Centre punch: A centre punch is also a steel marker with a sharp point similar to a scriber. It has a shallow tip and is used in conjunction with a hammer to mark the position for subsequent drill holes. It is also possible to get automatic centre punches which don’t require a hammer and instead have a push button action.

Bow drill: A bow drill is a traditional hand drill which can be used with one hand. It has a simple twisting mechanism which is created with a pull/push motion using a wooden baton and a piece of string. It is easy to control and is ideal for a beginner.

Archimedian Hand Drill: This is a small spring loaded drill, which works using a handle at the top which is pushed down and pulled back up to rotate the chuck at the tip. This requires both hands to use effectively.

Pendant DrillA pendant motor is a multi-purpose, mechanised tool which has a suspended motor and a flexible shaft attached to a hand piece, which contains the chuck. It is controlled by a foot pedal and can be used with a huge range of different attachments including drill bits.

Rotary Hand DrillRotary hand drills have the motor contained within the hand piece and either run off of the power supply or can be charged up to use cordless. They have the same multi-purpose functionality of a pendant drill and can be used with a wide range of accessories. Rotary hand drills can be used in conjunction with a drill stand to ensure vertical drilling.

Bench Mounted Pillar Drill: This is the ultimate drilling tool and is used for solely that purpose. A sturdy base is combined with a movable chuck mounted on a column, which is controlled by a lever at the side. The base can facilitate a clamp to hold work securely helping to ensure a precise result every time.

Drill bits: The most common type of drill bits are twist drills which cut when rotated in a clockwise direction. They are made from a variety of toughened materials and range in size from 0.3mm upwards. Drills can become blunt surprisingly quickly so it’s advisable to buy multiples of the sizes you use most frequently.
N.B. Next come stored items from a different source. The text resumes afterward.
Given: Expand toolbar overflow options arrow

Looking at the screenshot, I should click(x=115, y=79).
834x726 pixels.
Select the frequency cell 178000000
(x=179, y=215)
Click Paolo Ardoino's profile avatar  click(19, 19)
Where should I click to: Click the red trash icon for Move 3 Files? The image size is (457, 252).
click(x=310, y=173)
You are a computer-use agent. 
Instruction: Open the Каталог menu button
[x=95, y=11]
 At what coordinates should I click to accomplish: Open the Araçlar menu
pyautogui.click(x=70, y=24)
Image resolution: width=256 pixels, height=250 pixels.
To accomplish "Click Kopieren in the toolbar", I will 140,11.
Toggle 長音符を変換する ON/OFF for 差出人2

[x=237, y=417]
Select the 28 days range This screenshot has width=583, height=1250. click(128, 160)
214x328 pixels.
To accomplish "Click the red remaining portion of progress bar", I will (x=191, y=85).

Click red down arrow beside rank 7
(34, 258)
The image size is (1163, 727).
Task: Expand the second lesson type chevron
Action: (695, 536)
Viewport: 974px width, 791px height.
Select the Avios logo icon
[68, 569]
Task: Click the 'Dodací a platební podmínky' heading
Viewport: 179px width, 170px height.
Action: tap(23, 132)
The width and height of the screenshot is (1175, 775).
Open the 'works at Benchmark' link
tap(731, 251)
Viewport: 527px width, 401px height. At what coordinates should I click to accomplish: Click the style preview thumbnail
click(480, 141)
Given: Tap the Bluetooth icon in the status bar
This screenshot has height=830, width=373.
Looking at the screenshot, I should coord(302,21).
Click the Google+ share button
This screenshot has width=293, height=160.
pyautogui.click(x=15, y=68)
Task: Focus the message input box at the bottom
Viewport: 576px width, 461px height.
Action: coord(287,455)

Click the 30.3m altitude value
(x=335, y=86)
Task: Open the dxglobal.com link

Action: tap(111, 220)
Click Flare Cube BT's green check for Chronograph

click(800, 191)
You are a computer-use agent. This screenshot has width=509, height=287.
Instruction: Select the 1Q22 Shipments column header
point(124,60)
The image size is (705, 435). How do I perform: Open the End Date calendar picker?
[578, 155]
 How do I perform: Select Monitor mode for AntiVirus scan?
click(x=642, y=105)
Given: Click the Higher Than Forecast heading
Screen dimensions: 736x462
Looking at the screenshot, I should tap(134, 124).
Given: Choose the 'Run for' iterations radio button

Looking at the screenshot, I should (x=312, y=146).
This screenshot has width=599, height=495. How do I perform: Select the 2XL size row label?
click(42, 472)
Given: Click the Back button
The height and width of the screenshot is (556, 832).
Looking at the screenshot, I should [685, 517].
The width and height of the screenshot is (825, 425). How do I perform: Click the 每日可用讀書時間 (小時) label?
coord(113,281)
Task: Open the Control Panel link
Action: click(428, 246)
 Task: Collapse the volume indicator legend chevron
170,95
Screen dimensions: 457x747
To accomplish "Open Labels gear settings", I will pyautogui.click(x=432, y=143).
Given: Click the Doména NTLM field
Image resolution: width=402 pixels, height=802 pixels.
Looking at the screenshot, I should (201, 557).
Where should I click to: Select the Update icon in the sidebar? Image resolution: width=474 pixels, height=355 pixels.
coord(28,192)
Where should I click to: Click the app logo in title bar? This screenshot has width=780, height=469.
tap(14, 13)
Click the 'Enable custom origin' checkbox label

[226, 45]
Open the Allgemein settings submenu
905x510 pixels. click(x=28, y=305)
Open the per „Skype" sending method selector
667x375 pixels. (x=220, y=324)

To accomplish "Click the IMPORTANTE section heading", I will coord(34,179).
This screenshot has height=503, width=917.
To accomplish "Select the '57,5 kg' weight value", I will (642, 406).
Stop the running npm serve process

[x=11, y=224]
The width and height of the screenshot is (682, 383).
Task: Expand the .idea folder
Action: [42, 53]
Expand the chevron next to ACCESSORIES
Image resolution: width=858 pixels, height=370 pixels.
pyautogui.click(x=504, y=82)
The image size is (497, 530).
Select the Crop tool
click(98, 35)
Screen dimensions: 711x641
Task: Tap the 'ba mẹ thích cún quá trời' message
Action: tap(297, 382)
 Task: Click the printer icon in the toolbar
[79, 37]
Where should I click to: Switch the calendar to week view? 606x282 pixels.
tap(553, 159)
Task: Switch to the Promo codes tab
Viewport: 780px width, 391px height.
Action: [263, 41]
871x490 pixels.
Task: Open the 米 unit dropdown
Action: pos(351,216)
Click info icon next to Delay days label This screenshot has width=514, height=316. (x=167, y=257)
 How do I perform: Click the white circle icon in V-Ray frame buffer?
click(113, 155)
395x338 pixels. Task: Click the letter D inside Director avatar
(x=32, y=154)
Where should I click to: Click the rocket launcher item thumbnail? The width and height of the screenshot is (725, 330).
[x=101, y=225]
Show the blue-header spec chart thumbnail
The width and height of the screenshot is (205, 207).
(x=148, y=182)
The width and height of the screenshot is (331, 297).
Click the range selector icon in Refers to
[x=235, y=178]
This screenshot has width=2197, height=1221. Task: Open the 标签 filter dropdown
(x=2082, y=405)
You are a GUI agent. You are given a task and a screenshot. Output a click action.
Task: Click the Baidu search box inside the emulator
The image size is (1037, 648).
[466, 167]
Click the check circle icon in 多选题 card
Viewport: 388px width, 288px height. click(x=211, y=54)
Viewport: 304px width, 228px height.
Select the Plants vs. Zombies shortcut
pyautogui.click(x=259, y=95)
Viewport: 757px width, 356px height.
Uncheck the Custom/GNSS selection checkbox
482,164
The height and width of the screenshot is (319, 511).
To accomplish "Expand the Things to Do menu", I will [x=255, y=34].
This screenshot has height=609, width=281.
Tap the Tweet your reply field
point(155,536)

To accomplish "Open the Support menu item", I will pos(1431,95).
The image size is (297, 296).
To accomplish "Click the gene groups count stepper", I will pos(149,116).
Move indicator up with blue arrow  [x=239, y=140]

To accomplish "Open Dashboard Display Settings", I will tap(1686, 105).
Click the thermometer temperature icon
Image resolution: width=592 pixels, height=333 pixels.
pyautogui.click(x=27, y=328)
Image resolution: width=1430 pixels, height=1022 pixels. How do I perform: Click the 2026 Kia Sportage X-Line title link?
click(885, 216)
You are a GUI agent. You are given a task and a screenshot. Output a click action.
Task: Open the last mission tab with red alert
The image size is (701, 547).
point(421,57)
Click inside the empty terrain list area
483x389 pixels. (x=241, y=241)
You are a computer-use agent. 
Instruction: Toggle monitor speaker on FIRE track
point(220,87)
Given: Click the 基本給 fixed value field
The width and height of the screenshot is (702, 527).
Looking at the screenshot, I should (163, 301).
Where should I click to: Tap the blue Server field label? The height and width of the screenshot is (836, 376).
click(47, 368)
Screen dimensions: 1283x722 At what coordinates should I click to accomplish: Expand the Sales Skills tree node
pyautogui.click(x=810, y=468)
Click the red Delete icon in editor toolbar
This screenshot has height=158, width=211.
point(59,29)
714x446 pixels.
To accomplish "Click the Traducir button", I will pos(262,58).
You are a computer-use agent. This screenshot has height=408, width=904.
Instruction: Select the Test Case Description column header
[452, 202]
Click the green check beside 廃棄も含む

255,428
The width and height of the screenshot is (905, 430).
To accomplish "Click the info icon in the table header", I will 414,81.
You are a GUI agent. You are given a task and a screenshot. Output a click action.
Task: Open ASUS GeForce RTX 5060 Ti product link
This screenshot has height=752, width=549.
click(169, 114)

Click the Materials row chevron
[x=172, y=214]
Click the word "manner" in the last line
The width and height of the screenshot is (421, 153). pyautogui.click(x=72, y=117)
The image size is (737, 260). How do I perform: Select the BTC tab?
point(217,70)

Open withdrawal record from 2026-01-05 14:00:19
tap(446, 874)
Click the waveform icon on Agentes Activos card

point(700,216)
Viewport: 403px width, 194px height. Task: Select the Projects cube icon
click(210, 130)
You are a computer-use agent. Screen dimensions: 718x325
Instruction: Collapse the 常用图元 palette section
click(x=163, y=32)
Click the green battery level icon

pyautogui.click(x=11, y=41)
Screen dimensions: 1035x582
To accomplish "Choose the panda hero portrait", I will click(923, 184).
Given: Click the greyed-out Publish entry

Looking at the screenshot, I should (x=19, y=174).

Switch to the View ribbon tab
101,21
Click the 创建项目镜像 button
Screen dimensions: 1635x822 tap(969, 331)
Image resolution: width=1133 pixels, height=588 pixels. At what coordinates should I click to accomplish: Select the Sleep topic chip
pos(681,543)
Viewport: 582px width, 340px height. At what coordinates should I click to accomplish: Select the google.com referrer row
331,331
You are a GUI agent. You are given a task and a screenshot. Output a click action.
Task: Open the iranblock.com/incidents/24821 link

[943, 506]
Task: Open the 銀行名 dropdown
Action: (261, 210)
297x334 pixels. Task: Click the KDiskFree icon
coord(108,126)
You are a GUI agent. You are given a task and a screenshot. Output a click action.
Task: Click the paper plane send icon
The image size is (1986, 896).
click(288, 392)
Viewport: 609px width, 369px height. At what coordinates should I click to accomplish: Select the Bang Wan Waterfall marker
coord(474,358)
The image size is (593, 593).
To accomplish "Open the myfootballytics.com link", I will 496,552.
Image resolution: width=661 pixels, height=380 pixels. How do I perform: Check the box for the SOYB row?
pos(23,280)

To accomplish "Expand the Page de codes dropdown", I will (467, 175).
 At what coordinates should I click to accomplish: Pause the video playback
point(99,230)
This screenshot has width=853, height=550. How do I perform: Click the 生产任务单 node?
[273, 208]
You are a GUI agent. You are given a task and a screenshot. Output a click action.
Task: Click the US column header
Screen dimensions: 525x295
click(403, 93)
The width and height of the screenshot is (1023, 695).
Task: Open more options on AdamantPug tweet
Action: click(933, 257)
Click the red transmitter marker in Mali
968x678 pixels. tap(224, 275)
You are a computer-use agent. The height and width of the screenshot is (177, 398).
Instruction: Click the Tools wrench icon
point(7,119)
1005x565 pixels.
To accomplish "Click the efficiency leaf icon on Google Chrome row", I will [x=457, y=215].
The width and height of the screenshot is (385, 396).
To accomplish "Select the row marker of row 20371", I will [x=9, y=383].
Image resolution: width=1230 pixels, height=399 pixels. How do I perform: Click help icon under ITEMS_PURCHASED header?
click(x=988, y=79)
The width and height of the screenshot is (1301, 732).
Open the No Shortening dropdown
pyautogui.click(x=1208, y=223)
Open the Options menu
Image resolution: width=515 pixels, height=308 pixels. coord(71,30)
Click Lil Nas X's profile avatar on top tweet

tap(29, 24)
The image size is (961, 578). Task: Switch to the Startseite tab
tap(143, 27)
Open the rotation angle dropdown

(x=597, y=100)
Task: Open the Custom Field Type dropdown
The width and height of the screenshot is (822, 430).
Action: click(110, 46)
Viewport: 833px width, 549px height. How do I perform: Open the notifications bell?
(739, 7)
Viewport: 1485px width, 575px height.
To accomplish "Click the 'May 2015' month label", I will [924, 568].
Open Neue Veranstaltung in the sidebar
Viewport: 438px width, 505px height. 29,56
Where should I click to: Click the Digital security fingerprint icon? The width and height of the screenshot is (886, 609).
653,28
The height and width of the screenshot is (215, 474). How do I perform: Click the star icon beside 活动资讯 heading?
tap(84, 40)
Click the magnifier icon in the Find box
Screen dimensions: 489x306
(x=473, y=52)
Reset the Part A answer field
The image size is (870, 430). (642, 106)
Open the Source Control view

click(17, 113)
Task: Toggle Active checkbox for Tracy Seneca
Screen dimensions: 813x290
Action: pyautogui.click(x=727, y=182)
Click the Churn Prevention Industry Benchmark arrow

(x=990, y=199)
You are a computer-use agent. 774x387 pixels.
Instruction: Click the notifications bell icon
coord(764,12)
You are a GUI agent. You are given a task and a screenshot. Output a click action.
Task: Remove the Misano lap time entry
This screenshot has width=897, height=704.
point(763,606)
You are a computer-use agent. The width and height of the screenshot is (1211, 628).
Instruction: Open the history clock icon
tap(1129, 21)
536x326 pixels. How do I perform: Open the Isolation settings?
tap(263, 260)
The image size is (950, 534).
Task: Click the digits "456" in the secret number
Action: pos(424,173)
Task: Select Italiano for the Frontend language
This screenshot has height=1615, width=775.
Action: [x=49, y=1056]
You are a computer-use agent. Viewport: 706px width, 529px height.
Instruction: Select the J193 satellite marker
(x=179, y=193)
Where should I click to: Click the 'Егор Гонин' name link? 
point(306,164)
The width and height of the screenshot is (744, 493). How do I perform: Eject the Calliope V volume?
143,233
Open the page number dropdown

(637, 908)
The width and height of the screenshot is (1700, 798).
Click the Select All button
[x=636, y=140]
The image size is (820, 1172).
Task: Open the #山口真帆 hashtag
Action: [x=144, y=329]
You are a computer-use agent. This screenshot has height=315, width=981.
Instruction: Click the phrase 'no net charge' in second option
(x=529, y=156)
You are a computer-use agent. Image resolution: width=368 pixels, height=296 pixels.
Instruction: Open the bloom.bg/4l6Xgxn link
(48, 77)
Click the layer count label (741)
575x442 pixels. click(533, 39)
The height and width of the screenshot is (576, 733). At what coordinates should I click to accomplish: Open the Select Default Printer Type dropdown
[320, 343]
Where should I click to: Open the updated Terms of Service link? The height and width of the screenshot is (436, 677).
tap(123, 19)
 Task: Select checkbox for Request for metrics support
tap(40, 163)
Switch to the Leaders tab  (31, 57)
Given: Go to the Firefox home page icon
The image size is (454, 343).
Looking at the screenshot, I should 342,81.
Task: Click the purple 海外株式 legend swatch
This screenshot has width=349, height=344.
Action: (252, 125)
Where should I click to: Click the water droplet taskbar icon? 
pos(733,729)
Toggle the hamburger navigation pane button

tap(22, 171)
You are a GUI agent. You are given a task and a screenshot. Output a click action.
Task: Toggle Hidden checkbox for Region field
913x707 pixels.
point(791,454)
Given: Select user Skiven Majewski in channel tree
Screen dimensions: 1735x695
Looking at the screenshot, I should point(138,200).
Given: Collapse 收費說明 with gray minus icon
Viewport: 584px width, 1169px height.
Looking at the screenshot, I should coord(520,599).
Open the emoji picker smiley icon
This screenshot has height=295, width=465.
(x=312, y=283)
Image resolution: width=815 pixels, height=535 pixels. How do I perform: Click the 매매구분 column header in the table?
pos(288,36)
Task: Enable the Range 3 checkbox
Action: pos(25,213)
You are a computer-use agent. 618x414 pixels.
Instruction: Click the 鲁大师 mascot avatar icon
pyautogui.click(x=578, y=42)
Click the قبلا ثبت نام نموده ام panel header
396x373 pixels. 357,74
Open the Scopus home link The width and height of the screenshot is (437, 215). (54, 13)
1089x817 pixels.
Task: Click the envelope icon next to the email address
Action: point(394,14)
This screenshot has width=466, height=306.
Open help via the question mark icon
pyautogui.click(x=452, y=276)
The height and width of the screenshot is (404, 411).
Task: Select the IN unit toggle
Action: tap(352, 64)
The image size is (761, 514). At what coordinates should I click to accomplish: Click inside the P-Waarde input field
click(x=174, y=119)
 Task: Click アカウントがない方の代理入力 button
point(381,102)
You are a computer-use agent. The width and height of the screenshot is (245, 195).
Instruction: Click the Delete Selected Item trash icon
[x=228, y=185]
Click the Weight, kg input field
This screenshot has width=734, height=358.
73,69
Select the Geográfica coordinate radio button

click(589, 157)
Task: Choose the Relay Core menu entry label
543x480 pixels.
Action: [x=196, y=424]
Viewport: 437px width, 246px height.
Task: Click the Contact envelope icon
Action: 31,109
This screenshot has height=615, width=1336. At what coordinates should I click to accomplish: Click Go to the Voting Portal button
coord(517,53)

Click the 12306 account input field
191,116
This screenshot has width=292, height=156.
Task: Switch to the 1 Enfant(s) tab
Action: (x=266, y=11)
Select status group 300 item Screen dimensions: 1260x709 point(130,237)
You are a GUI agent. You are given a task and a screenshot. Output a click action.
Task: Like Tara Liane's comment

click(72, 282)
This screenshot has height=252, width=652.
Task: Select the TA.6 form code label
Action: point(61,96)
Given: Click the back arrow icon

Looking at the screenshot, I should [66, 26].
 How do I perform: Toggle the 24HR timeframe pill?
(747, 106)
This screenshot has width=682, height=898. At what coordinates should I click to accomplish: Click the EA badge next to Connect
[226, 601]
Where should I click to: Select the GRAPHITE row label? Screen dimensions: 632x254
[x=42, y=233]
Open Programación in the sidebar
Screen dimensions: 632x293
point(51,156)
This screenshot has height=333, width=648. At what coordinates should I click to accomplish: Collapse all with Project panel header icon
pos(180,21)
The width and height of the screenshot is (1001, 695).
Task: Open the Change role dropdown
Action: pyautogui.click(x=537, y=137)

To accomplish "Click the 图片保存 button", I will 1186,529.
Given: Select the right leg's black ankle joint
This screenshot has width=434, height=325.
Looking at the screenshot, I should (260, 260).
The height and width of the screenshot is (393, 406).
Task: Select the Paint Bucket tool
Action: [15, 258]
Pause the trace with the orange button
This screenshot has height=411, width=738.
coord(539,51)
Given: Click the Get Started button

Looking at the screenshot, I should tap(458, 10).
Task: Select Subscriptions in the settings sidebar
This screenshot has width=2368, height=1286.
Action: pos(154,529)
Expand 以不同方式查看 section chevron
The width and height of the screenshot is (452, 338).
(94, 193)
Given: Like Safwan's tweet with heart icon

Piercing an access hole for sawing:

  • Once your design is scribed onto the metal, identify a position within the waste material to drill a suitable hole.
  • Mark the position with a scriber or centre punch.
  • Select the correct drill size to correspond with the saw blade you intend to use, (please refer to chart) and insert into the chuck making sure it is gripped tightly.
  • Drill the hole. Start slowly making sure the drill bit has found its position. Once in position increase the speed and push down with a gentle but continuous pressure until all the way through. 
  • Now, undo your saw blade at the clamp nearest the handle and thread the blade through the hole from the top. Once through, re-clamp your blade making sure the tension is correct.
  • Saw out your shape.
  • Once sawing is complete, remove the saw by un-clamping the blade nearest the handle again.
  • File to finish.


The drill keeps moving around and won’t find its position: Make sure you have marked the drilling position clearly with a tiny dent to guide the drill. Also ensure the drill is fitted correctly into the chuck, it may not be straight. Above all, ensure the drill itself is fully upright.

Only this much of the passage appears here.